Locate "Task: Expand the Đã" in the data below, then output the line it is on and all following lines through the last, word for word. Skip any pictures.

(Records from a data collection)
..........

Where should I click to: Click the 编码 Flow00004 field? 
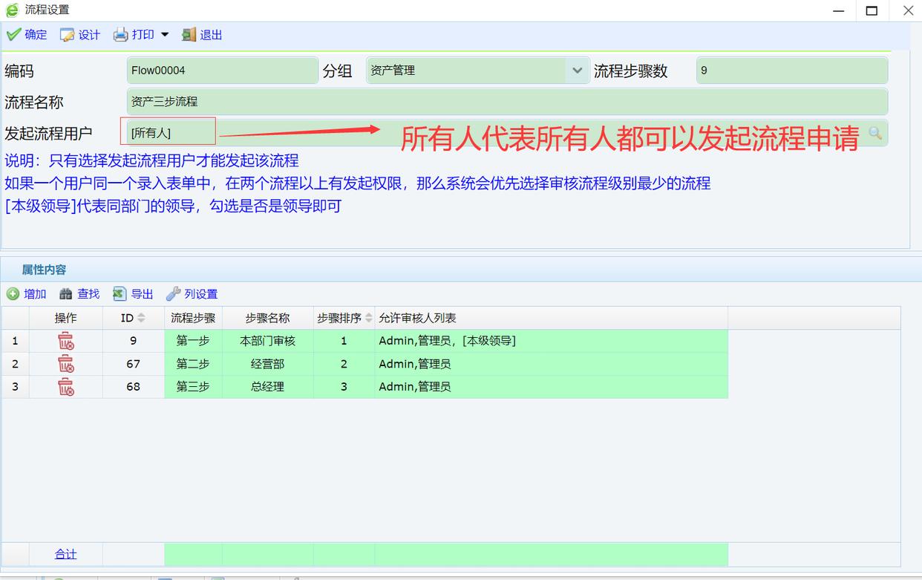point(222,71)
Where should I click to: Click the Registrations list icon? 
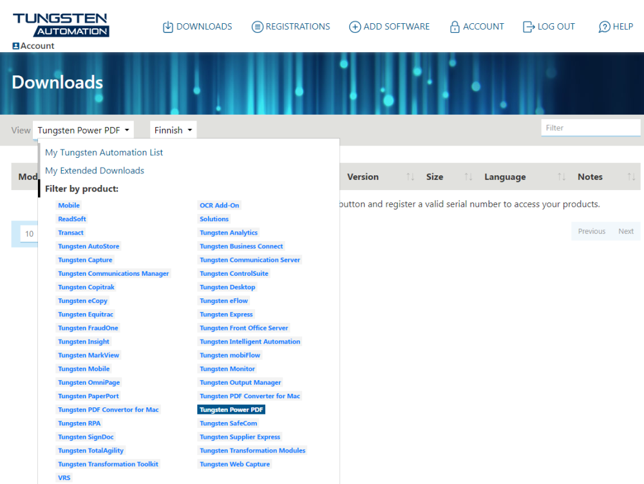pos(258,27)
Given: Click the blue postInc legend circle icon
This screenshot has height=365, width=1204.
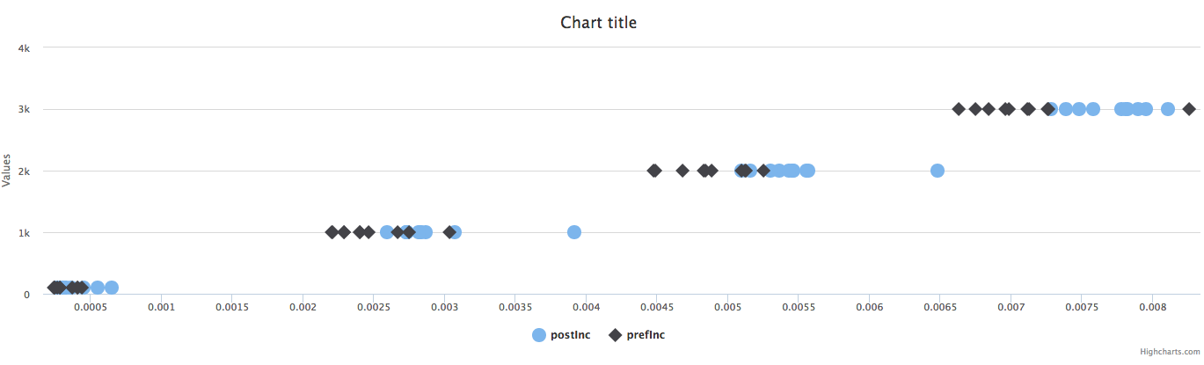Looking at the screenshot, I should point(539,335).
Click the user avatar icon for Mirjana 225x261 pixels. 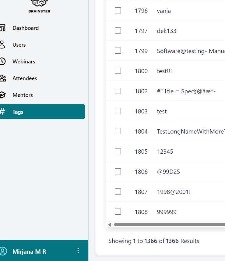3,251
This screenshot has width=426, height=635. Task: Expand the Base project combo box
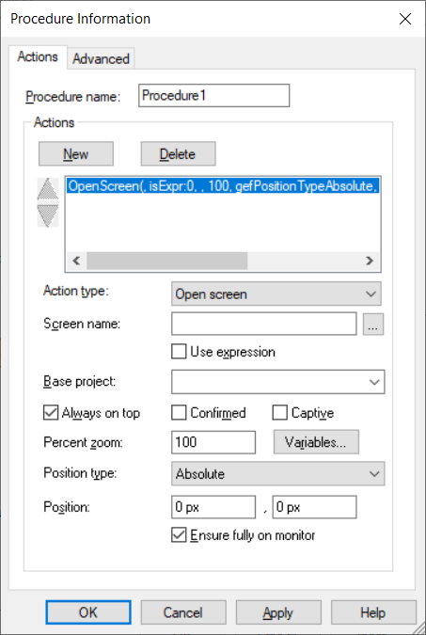pyautogui.click(x=277, y=382)
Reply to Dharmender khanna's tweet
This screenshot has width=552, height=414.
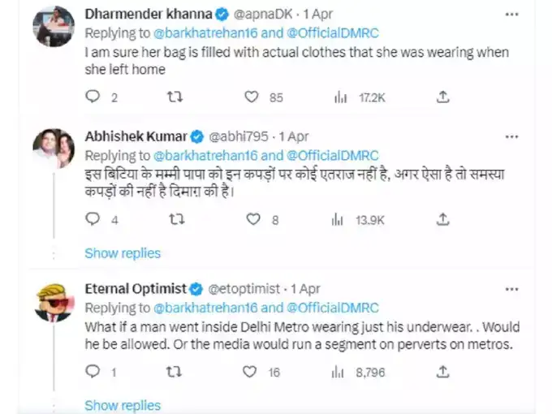[93, 97]
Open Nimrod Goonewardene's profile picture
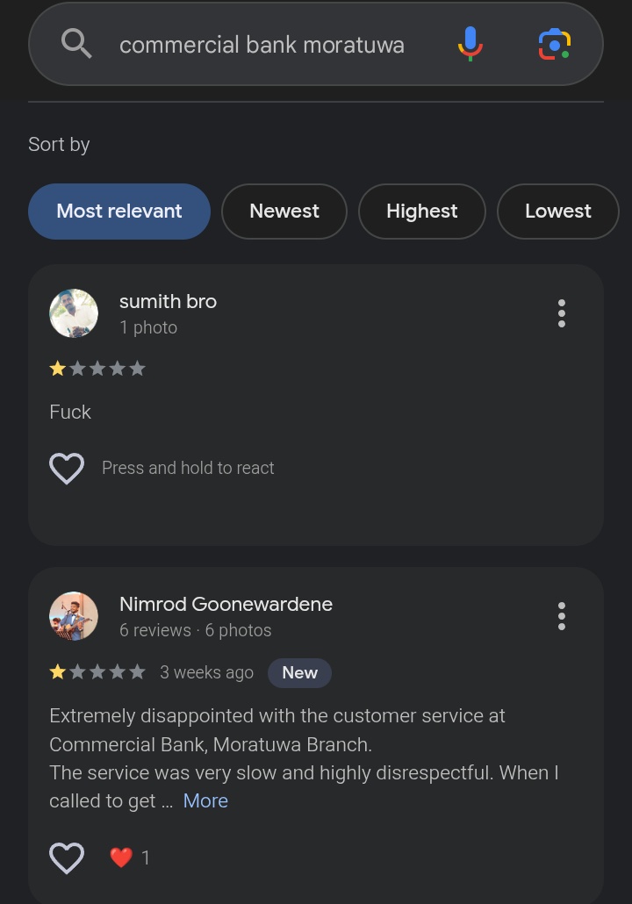Image resolution: width=632 pixels, height=904 pixels. coord(74,616)
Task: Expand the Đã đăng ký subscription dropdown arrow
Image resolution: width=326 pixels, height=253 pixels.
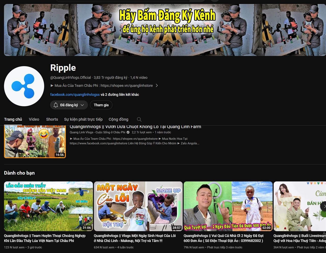Action: pyautogui.click(x=82, y=105)
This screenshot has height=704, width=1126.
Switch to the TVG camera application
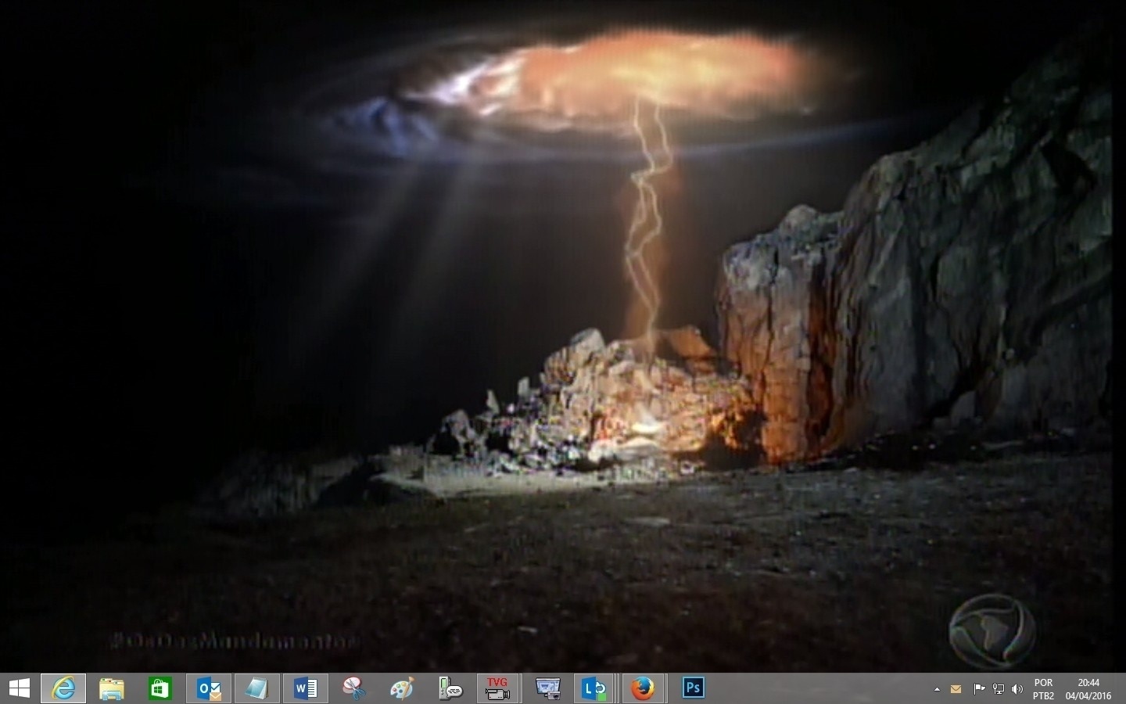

..........

EXERCISE RESULT —
Task: Expand the Đã đăng ký subscription dropdown arrow
Image resolution: width=326 pixels, height=253 pixels.
Action: pyautogui.click(x=82, y=105)
This screenshot has height=704, width=1126.
Switch to the TVG camera application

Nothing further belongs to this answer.